Task to carry out —
Copy out every item below, line for line, with no changes to the wording.

Source data
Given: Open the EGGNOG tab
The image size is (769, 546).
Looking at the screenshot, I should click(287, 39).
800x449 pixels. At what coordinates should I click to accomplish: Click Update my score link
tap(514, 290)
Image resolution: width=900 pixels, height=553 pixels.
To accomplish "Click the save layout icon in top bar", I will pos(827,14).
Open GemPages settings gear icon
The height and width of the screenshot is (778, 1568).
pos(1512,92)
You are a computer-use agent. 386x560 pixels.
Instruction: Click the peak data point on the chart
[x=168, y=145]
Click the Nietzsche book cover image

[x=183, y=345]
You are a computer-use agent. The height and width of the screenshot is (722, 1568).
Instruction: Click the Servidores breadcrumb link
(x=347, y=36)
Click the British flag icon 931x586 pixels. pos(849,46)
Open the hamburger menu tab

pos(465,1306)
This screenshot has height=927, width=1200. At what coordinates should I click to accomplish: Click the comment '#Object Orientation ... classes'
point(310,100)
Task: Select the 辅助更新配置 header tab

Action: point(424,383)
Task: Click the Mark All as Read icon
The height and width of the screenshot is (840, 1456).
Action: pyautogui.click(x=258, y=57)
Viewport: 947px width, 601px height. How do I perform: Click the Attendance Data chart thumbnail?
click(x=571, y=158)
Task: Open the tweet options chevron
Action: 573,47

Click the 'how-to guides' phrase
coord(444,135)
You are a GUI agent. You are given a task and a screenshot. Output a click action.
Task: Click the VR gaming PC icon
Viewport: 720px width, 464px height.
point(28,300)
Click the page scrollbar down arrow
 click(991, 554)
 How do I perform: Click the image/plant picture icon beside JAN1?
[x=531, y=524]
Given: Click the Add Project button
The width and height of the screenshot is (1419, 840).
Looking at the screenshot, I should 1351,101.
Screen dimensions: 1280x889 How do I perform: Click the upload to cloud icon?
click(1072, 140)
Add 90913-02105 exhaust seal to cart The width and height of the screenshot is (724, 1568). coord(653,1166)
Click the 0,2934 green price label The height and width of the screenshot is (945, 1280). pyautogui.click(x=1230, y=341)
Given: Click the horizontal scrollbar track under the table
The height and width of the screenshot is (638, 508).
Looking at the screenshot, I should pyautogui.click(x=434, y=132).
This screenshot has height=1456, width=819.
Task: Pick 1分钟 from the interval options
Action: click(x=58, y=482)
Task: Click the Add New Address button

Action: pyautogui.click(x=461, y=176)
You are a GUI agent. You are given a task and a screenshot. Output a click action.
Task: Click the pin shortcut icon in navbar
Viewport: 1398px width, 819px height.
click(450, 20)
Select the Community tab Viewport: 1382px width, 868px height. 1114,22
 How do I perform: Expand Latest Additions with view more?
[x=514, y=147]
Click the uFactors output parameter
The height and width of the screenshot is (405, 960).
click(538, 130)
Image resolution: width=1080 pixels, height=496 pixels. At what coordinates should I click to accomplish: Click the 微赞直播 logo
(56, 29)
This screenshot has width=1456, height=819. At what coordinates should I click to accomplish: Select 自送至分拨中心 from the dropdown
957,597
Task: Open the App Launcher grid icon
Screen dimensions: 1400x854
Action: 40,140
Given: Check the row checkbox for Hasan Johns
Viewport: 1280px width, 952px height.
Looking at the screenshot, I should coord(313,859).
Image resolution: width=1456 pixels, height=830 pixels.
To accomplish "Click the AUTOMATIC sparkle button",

Finished task —
Given: Open the EGGNOG tab
The image size is (769, 546).
Looking at the screenshot, I should click(287, 39).
800x449 pixels. At what coordinates should I click to accomplish: Click Update my score link
tap(514, 290)
Image resolution: width=900 pixels, height=553 pixels.
To accomplish "Click the save layout icon in top bar", I will pos(827,14).
Open GemPages settings gear icon
The height and width of the screenshot is (778, 1568).
pos(1512,92)
You are a computer-use agent. 386x560 pixels.
Instruction: Click the peak data point on the chart
[x=168, y=145]
Click the Nietzsche book cover image

[x=183, y=345]
You are a computer-use agent. The height and width of the screenshot is (722, 1568).
Instruction: Click the Servidores breadcrumb link
(x=347, y=36)
Click the British flag icon 931x586 pixels. pos(849,46)
Open the hamburger menu tab

pos(465,1306)
This screenshot has height=927, width=1200. At what coordinates should I click to accomplish: Click the comment '#Object Orientation ... classes'
point(310,100)
Task: Select the 辅助更新配置 header tab

Action: point(424,383)
Task: Click the Mark All as Read icon
The height and width of the screenshot is (840, 1456).
Action: pyautogui.click(x=258, y=57)
Viewport: 947px width, 601px height. How do I perform: Click the Attendance Data chart thumbnail?
click(x=571, y=158)
Task: Open the tweet options chevron
Action: 573,47

Click the 'how-to guides' phrase
coord(444,135)
You are a GUI agent. You are given a task and a screenshot. Output a click action.
Task: Click the VR gaming PC icon
Viewport: 720px width, 464px height.
point(28,300)
Click the page scrollbar down arrow
 click(991, 554)
 How do I perform: Click the image/plant picture icon beside JAN1?
[x=531, y=524]
Given: Click the Add Project button
The width and height of the screenshot is (1419, 840).
Looking at the screenshot, I should 1351,101.
Screen dimensions: 1280x889 How do I perform: Click the upload to cloud icon?
click(1072, 140)
Add 90913-02105 exhaust seal to cart The width and height of the screenshot is (724, 1568). coord(653,1166)
Click the 0,2934 green price label The height and width of the screenshot is (945, 1280). pyautogui.click(x=1230, y=341)
Given: Click the horizontal scrollbar track under the table
The height and width of the screenshot is (638, 508).
Looking at the screenshot, I should pyautogui.click(x=434, y=132).
This screenshot has height=1456, width=819.
Task: Pick 1分钟 from the interval options
Action: click(x=58, y=482)
Task: Click the Add New Address button

Action: pyautogui.click(x=461, y=176)
You are a GUI agent. You are given a task and a screenshot. Output a click action.
Task: Click the pin shortcut icon in navbar
Viewport: 1398px width, 819px height.
click(450, 20)
Select the Community tab Viewport: 1382px width, 868px height. 1114,22
 How do I perform: Expand Latest Additions with view more?
[x=514, y=147]
Click the uFactors output parameter
The height and width of the screenshot is (405, 960).
click(538, 130)
Image resolution: width=1080 pixels, height=496 pixels. At what coordinates should I click to accomplish: Click the 微赞直播 logo
(56, 29)
This screenshot has width=1456, height=819. At what coordinates should I click to accomplish: Select 自送至分拨中心 from the dropdown
957,597
Task: Open the App Launcher grid icon
Screen dimensions: 1400x854
Action: 40,140
Given: Check the row checkbox for Hasan Johns
Viewport: 1280px width, 952px height.
Looking at the screenshot, I should coord(313,859).
Image resolution: width=1456 pixels, height=830 pixels.
To accomplish "Click the AUTOMATIC sparkle button",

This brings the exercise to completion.